**Assignment:** Instruction for the entries that follow: retype exactly the lines from the line with "This screenshot has width=1568, height=733." to the line with "Given: Click the blue question mark help icon", both included, and omit all others.
===== Study material
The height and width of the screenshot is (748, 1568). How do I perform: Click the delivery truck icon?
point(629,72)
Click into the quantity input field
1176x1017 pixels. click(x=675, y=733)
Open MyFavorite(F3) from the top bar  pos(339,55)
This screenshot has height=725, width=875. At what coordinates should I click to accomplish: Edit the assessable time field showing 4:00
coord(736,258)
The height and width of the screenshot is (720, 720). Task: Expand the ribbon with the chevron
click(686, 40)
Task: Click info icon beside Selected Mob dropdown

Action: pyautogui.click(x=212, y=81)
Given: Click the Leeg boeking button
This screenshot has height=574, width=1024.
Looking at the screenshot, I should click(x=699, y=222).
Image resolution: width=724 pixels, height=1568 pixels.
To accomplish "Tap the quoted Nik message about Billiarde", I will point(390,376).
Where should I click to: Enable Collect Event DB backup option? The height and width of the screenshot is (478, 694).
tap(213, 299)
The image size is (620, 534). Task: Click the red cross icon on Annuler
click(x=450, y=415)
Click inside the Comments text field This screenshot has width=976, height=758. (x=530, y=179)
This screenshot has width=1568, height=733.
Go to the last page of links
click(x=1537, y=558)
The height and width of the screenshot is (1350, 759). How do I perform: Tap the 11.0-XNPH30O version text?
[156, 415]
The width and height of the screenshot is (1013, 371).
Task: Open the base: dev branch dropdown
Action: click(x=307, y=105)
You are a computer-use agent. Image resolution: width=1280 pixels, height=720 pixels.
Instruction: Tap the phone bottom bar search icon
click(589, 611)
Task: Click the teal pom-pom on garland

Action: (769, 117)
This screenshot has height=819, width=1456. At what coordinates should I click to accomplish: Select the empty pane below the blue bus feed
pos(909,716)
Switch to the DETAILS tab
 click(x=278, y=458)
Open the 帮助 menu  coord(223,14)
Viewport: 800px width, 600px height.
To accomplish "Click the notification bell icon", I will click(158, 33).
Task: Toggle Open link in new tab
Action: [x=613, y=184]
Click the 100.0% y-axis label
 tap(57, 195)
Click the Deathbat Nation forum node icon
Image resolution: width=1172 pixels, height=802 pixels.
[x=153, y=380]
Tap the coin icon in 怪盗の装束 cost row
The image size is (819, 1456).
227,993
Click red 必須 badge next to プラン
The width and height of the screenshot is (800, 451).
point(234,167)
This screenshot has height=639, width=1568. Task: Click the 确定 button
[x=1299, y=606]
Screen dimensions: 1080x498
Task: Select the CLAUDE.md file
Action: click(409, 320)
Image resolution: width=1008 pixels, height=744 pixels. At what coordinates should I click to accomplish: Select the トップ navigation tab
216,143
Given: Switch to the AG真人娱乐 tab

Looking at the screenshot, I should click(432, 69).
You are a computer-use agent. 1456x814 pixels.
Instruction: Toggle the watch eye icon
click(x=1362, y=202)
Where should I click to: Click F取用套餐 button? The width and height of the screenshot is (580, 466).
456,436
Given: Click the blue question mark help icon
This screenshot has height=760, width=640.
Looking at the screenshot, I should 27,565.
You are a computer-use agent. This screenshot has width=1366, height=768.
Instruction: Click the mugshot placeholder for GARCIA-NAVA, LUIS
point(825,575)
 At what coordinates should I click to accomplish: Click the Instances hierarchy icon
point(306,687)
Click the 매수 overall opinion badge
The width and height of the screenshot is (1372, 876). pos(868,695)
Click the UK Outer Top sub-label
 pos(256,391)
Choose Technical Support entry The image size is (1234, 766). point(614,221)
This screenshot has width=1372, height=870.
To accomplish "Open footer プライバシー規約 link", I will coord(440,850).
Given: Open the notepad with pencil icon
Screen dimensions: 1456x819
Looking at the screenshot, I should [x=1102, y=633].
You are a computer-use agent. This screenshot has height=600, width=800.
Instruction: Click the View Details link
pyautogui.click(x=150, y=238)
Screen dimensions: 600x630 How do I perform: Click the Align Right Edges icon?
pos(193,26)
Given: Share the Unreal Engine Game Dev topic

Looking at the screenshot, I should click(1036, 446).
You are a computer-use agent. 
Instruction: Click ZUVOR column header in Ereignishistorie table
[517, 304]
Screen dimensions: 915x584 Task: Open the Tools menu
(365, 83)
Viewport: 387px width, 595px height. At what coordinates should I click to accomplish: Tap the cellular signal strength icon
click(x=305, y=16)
==========
**Exercise response:**
This screenshot has width=1568, height=733.
Go to the last page of links
click(x=1537, y=558)
The height and width of the screenshot is (1350, 759). How do I perform: Tap the 11.0-XNPH30O version text?
[156, 415]
The width and height of the screenshot is (1013, 371).
Task: Open the base: dev branch dropdown
Action: click(x=307, y=105)
You are a computer-use agent. Image resolution: width=1280 pixels, height=720 pixels.
Instruction: Tap the phone bottom bar search icon
click(589, 611)
Task: Click the teal pom-pom on garland

Action: (769, 117)
This screenshot has height=819, width=1456. At what coordinates should I click to accomplish: Select the empty pane below the blue bus feed
pos(909,716)
Switch to the DETAILS tab
 click(x=278, y=458)
Open the 帮助 menu  coord(223,14)
Viewport: 800px width, 600px height.
To accomplish "Click the notification bell icon", I will click(158, 33).
Task: Toggle Open link in new tab
Action: [x=613, y=184]
Click the 100.0% y-axis label
 tap(57, 195)
Click the Deathbat Nation forum node icon
Image resolution: width=1172 pixels, height=802 pixels.
[x=153, y=380]
Tap the coin icon in 怪盗の装束 cost row
The image size is (819, 1456).
227,993
Click red 必須 badge next to プラン
The width and height of the screenshot is (800, 451).
point(234,167)
This screenshot has height=639, width=1568. Task: Click the 确定 button
[x=1299, y=606]
Screen dimensions: 1080x498
Task: Select the CLAUDE.md file
Action: click(409, 320)
Image resolution: width=1008 pixels, height=744 pixels. At what coordinates should I click to accomplish: Select the トップ navigation tab
216,143
Given: Switch to the AG真人娱乐 tab

Looking at the screenshot, I should click(432, 69).
You are a computer-use agent. 1456x814 pixels.
Instruction: Toggle the watch eye icon
click(x=1362, y=202)
Where should I click to: Click F取用套餐 button? The width and height of the screenshot is (580, 466).
456,436
Given: Click the blue question mark help icon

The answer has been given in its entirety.